# Exercise instructions:
Nothing but the lines from the one containing "Screen dimensions: 754x424" to the end of the records that follow should be transcribed, each exactly, with the pictures left out.

# Given records:

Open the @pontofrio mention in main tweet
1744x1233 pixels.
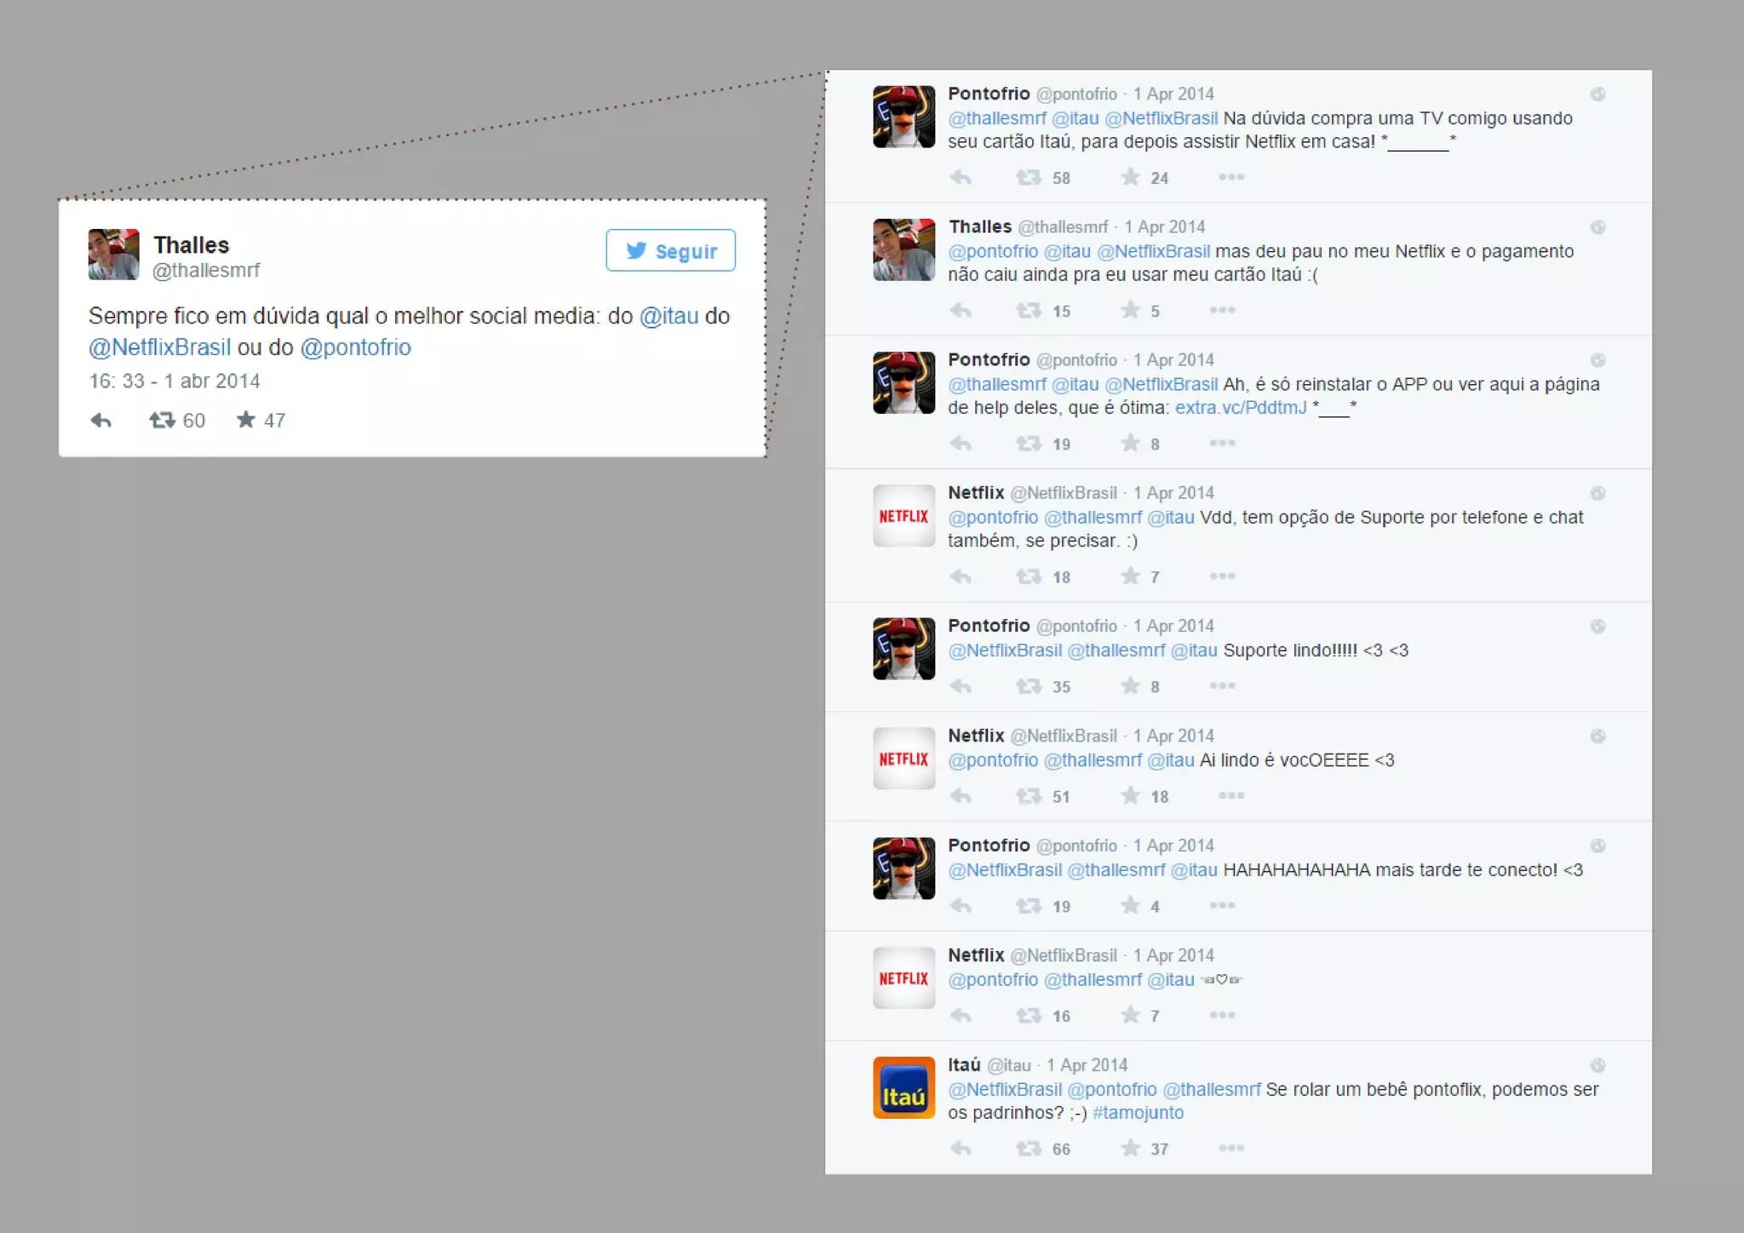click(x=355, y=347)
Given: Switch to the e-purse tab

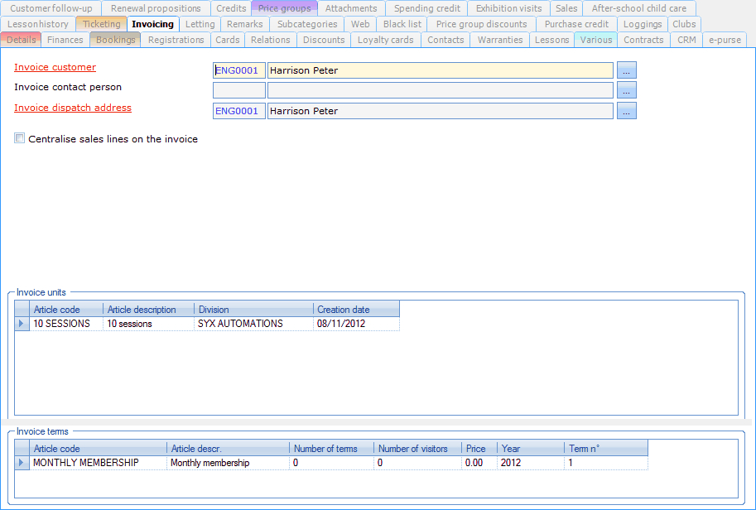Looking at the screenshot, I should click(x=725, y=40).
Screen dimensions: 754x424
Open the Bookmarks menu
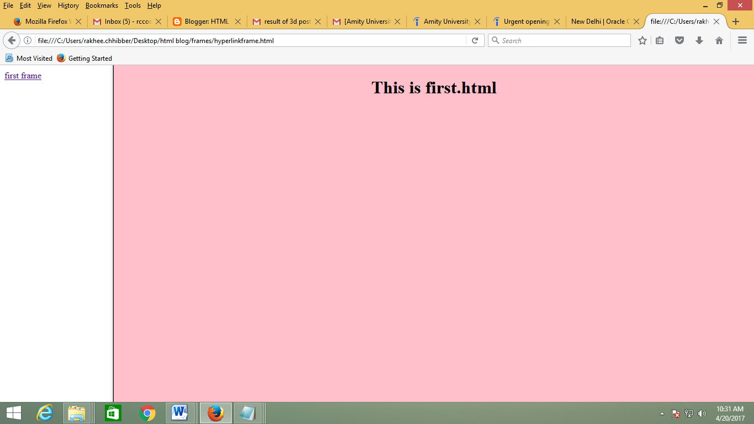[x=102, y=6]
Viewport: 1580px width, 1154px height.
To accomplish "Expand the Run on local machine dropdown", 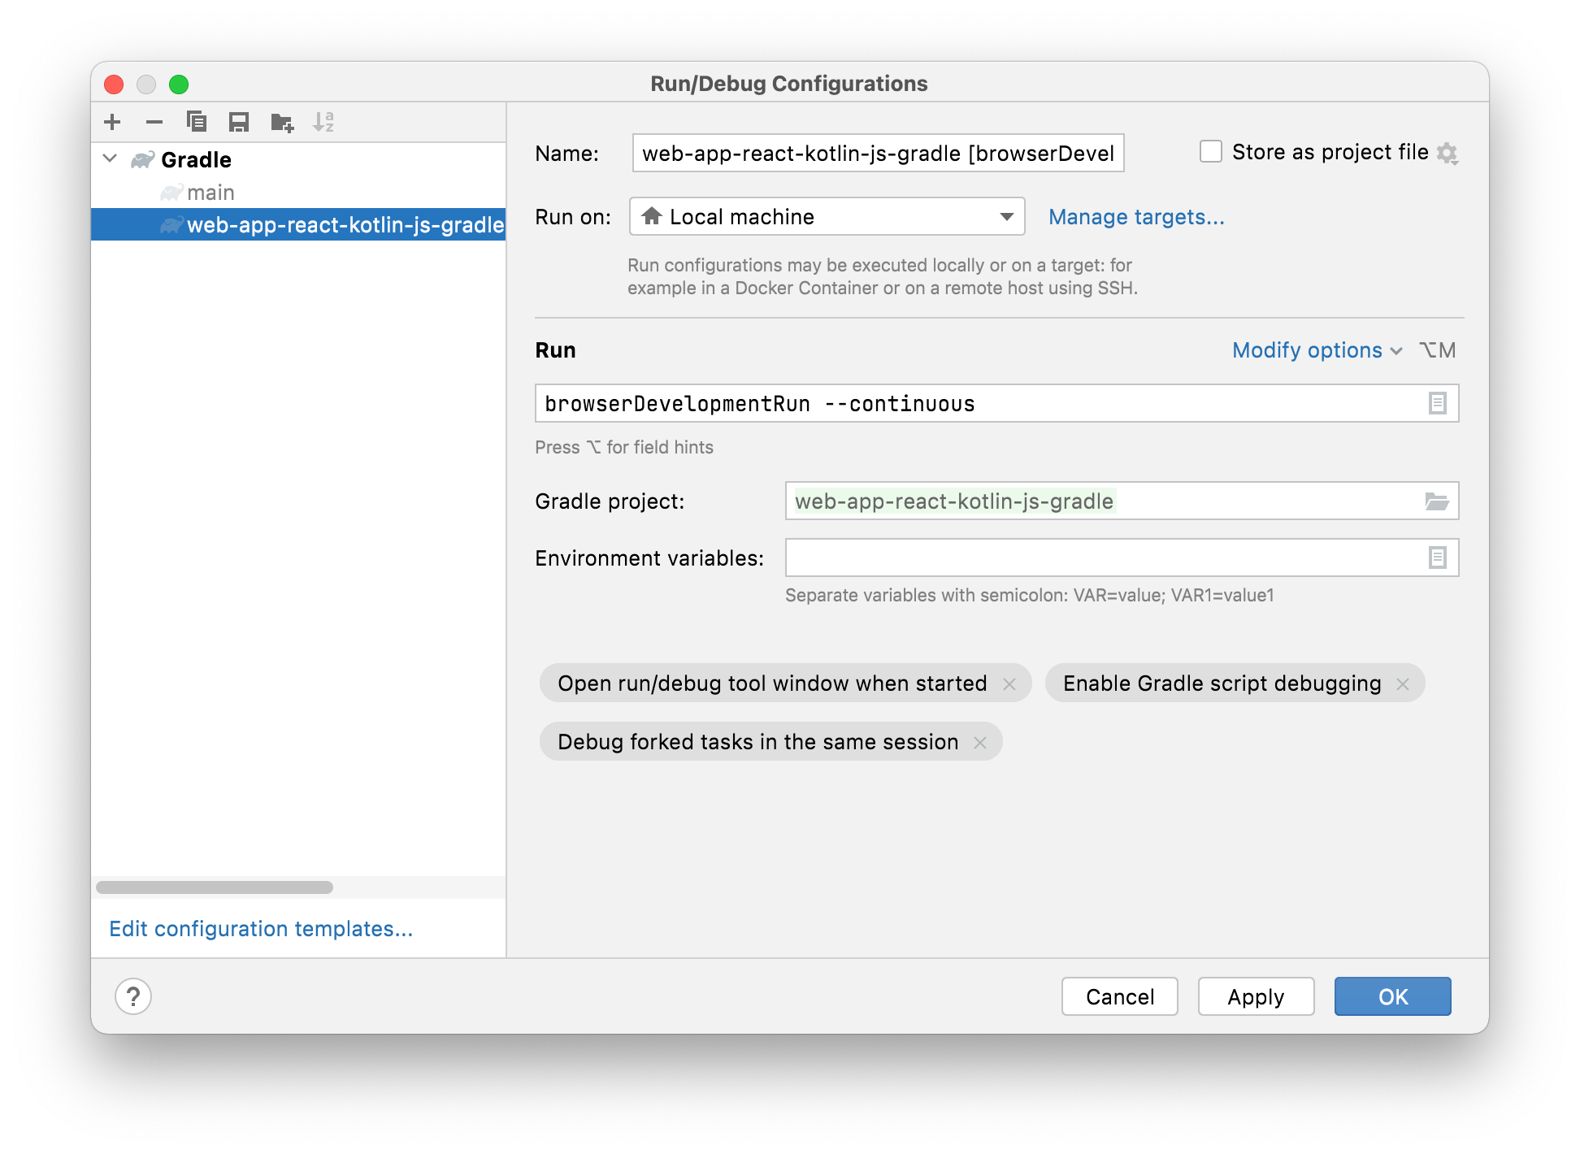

# Solution:
Screen dimensions: 754x424
Open the Bookmarks menu
[x=102, y=6]
Viewport: 1580px width, 1154px height.
To accomplish "Expand the Run on local machine dropdown", 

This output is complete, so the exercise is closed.